Lauren slowed her pace. With a sickening dread, she thought again of the fear he'd displayed last night inside the Napoleon House. What was he so afraid of? And did it have anything to do with the real cause of his Thanksgiving injuries?
Footsteps echoed in Vanderbilt Hall, and cigarette smoke clogged her throat. A baby's cry yanked her attention to the left—in time to see a man with a camera aimed at her. She wondered if he was the person on the train who'd wasted a frame already.
He kept the camera in front of his face, obscuring her view of his features, shifted slightly, and took a snapshot, then another. A tourist, she thought. He was trying to capture Vanderbilt Hall, not her, and it would take several adjacent frames to complete a panoramic view.
Doubt niggled, then grew broad and deep. She teetered on its edge. Dad had warned her to come away from the window because he hadn't wanted her to be seen. Was it possible this man had truly intended to capture her in a photograph? Was it possible that he'd taken a picture of her on the train?
That made no sense. It couldn't be so.
Mr. Williams passed by her, now carrying suitcases behind a rotund gentleman, presumably out to a cab.
Activity flurried. She was surrounded by other travelers and Red Caps. Nothing could befall her here.
Adrenaline surged anyway. She tried to reason herself into a calmer state as she continued toward the exit. After all, if that man was taking a photo of her and saw that she'd caught him in the act, wouldn't he try to hide?
But there was nowhere to hide in Vanderbilt Hall, unless one ducked into the information desk in the center of the room. Other than that, there were no benches, no pillars, no columns. It was all one wide-open space, so travelers could crisscross the pink marble floor from any and all directions. If the photographer had wanted to hide, he could only do so behind the camera.

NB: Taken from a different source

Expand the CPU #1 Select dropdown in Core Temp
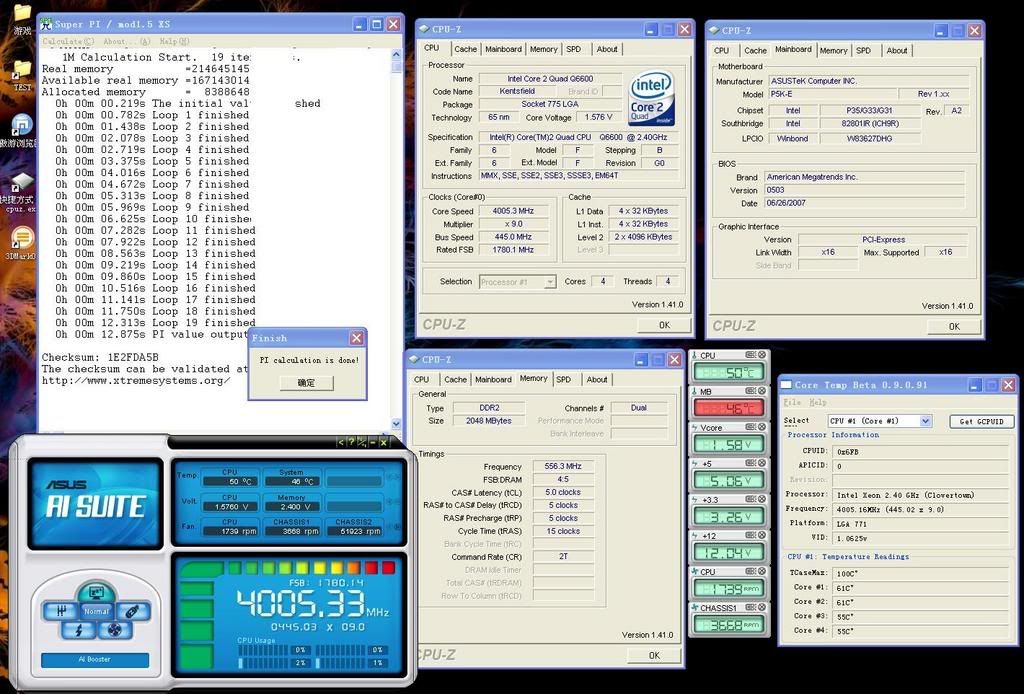Screen dimensions: 1024x694 [x=925, y=421]
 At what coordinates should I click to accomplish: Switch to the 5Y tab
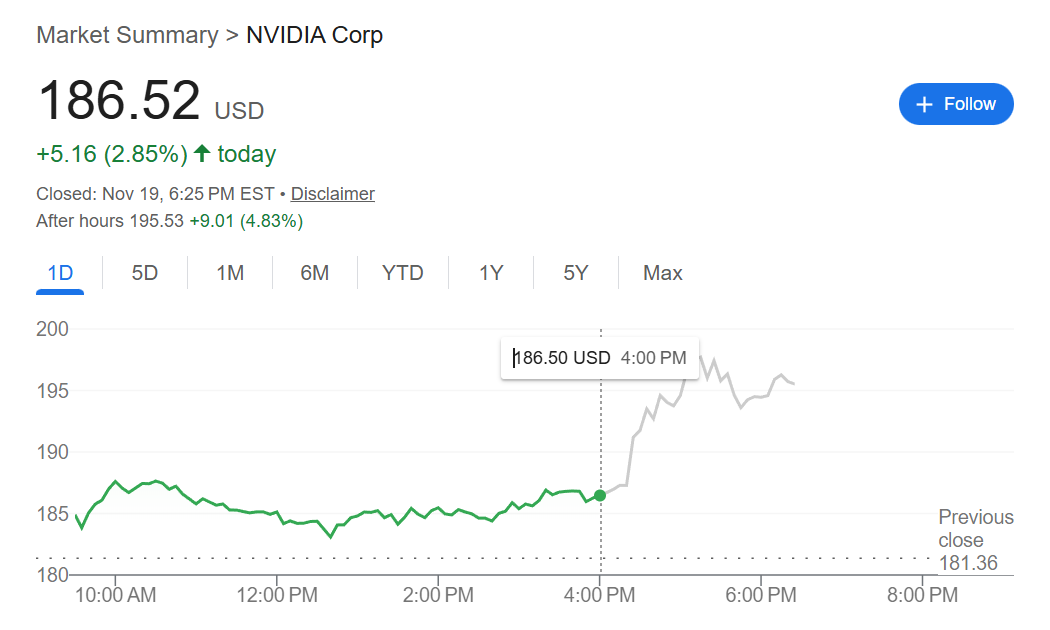click(x=576, y=273)

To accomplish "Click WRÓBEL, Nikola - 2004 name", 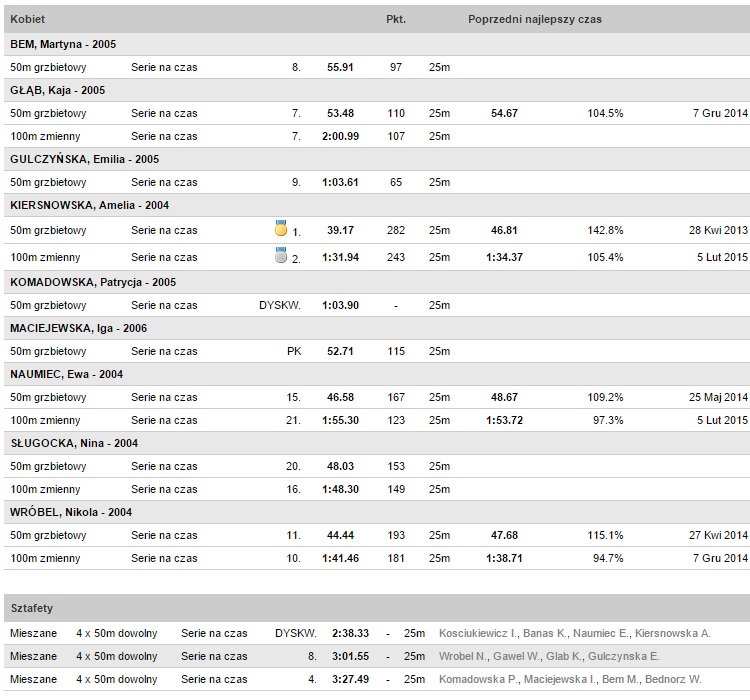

A few yards from the 42nd Street exit, Lauren made a sharp left turn. On the slim chance that her suspicions were founded, the last thing she wanted was to lead this potential voyeur out into the night after her, right to her apartment building.
Was her father's paranoia contagious? Was this how he'd felt the other night? The hairs lifted on the back of her neck, as though she could feel the man watching her. Capturing her likeness on film. Why? Was this related to the note she'd found on her desk on Christmas Eve?
She looked behind her.
He was still there, the camera still covering his face. Though his steps halted, he was closer than he had been.
And what was her plan? She wasn't about to lead him in circles around the hall all night. Instead, she went straight to the information desk beneath the four-sided clock. From there, she could see all angles of the room. Better yet, the clerk at the counter had a phone.
"Can I help you, miss?" the young man asked.
She was sure he could. But before she'd decided exactly how, Mr. Williams breezed in from an exit and came directly to her. "Miss? Can I get you a cab?"
"Yes, please." She scanned the hall, hoping she could slip away with Mr. Williams without being noticed. She saw no camera, but the man behind it could have simply tucked it into a bag. She had no idea what his face looked like, only the black wool coat he wore, and there were plenty of those.
He could be watching even now, and she wouldn't know it.
Or she could have simply absorbed her father's fears and made them her own. There might be nothing at all the matter.
"Yes, please," she said again, venturing away from the information desk toward 42nd Street with one more look over her shoulder. She couldn't wait to be home.